Look through the data below and report how many lines include "Open". Only the number should be given.

◆ INFORMATION GIVEN:
Start of Block

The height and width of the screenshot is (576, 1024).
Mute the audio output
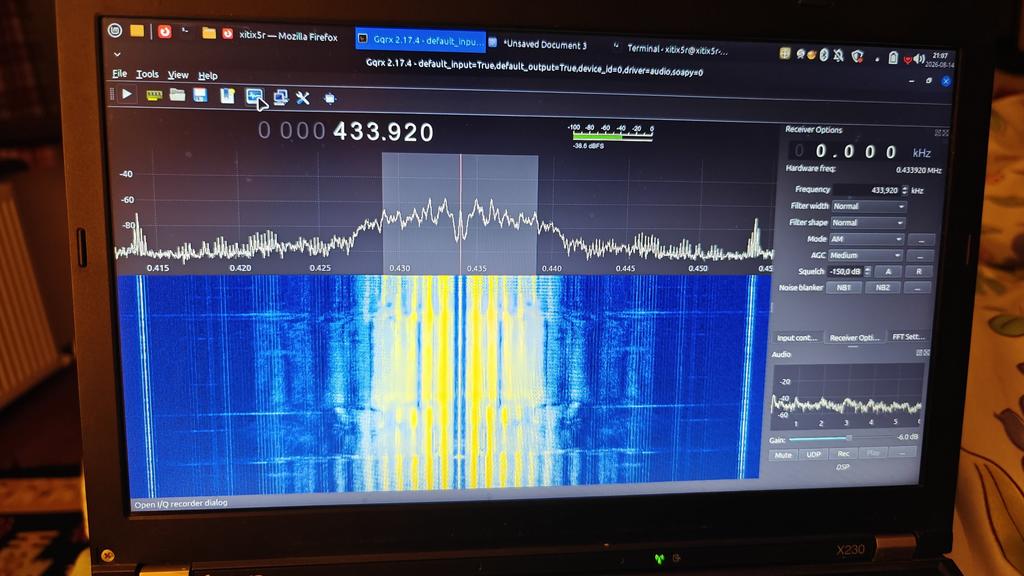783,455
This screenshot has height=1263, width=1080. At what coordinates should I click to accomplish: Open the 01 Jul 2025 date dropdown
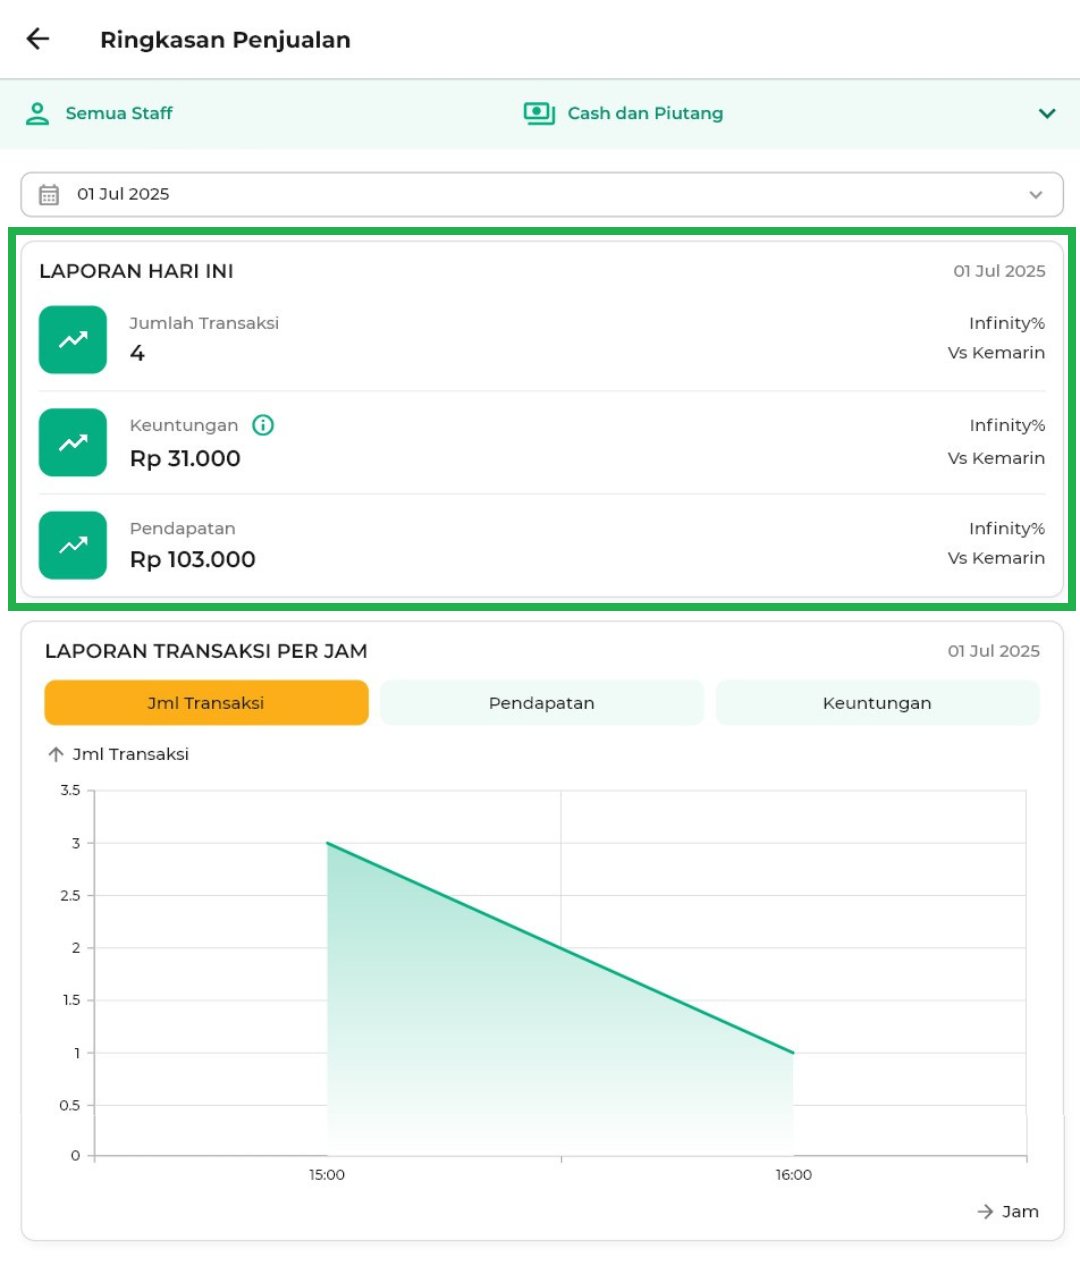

End of Block
Start of Block

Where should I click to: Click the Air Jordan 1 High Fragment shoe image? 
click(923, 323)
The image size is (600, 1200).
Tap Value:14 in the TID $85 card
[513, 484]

End of Block
Start of Block

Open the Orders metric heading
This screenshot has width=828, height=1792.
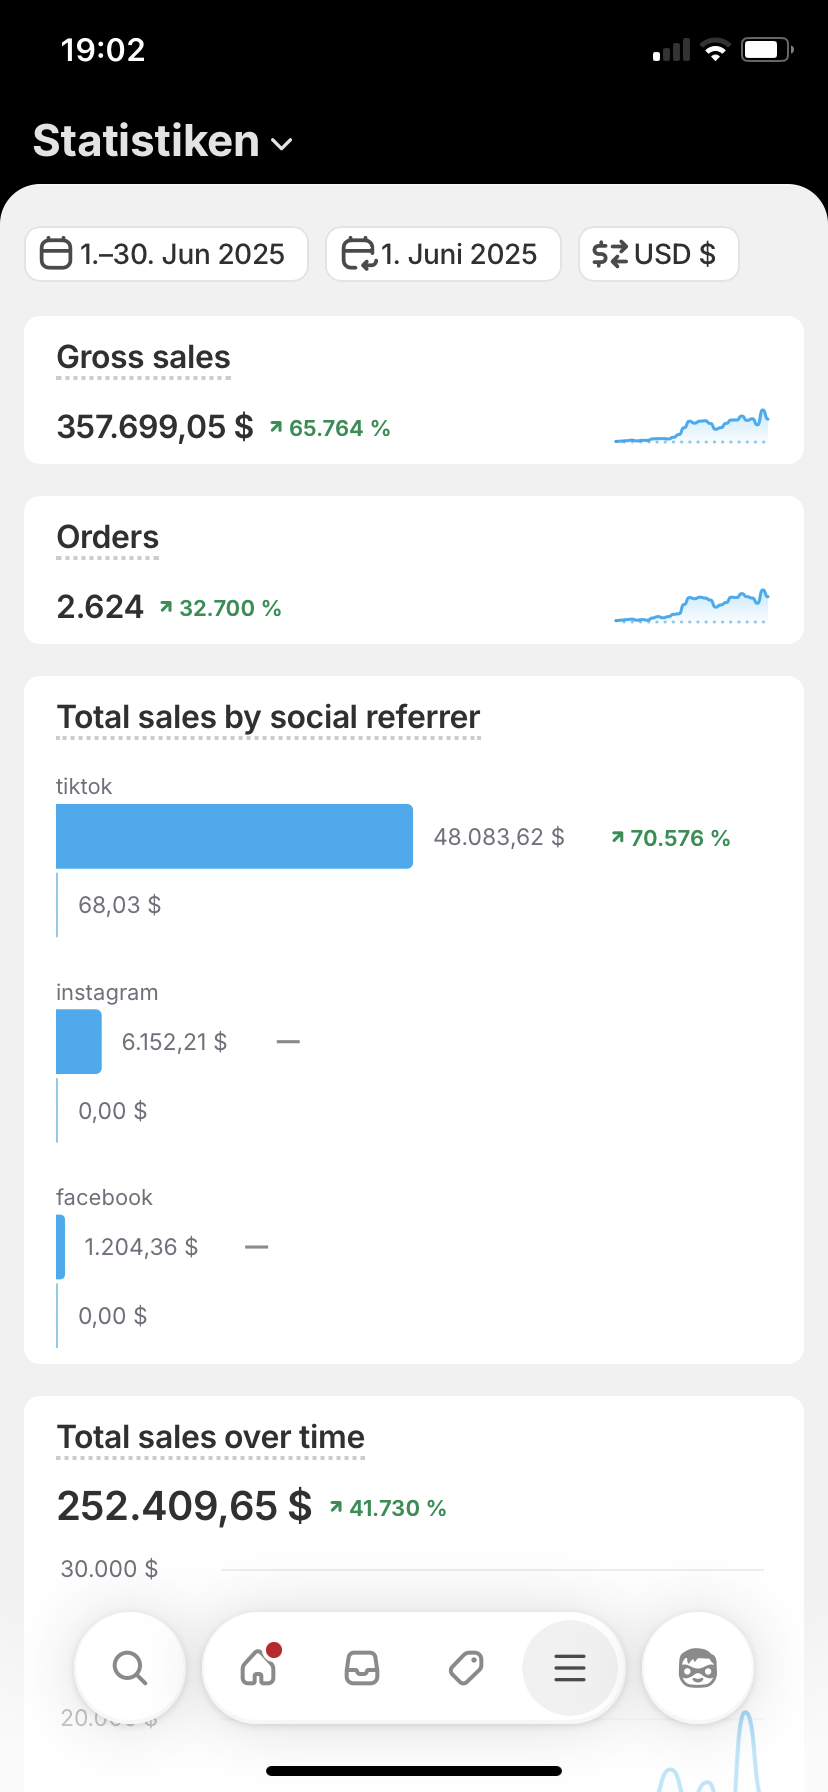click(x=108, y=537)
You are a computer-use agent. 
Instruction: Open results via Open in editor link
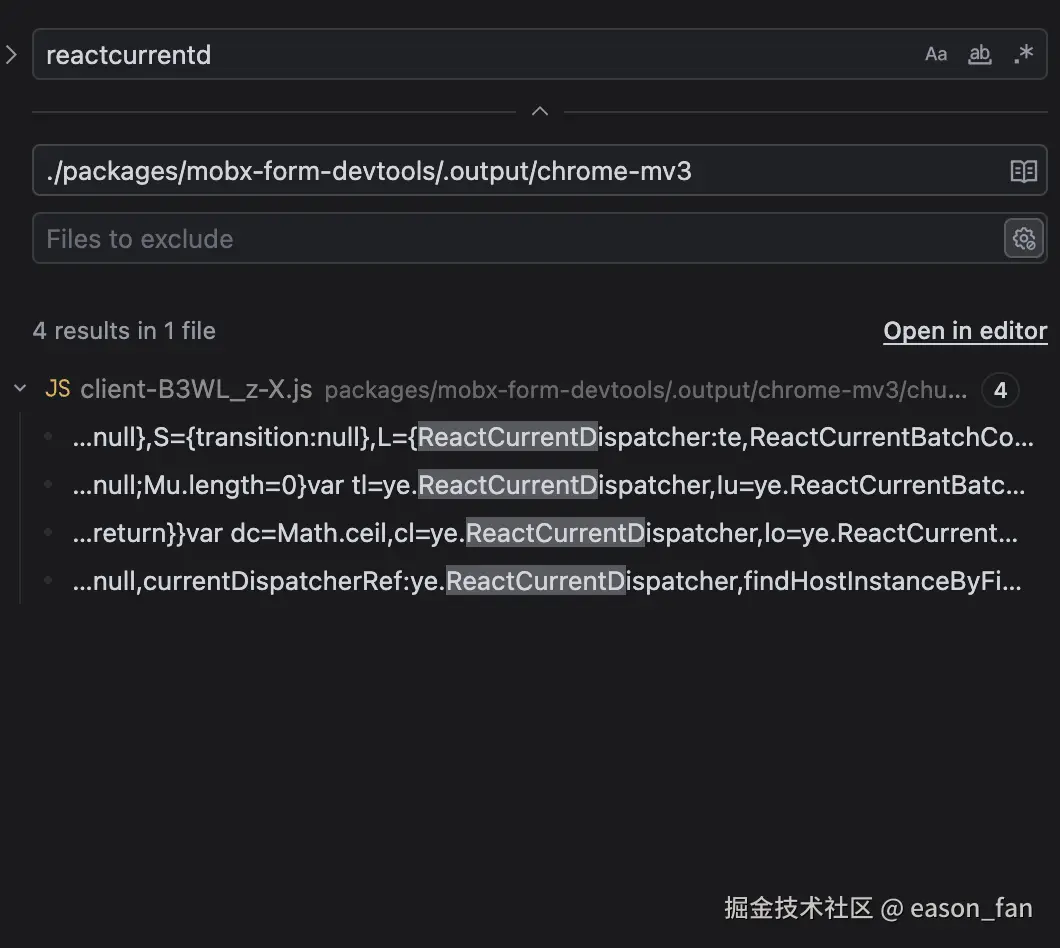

End of Block

◆ WRITTEN RESPONSE: 3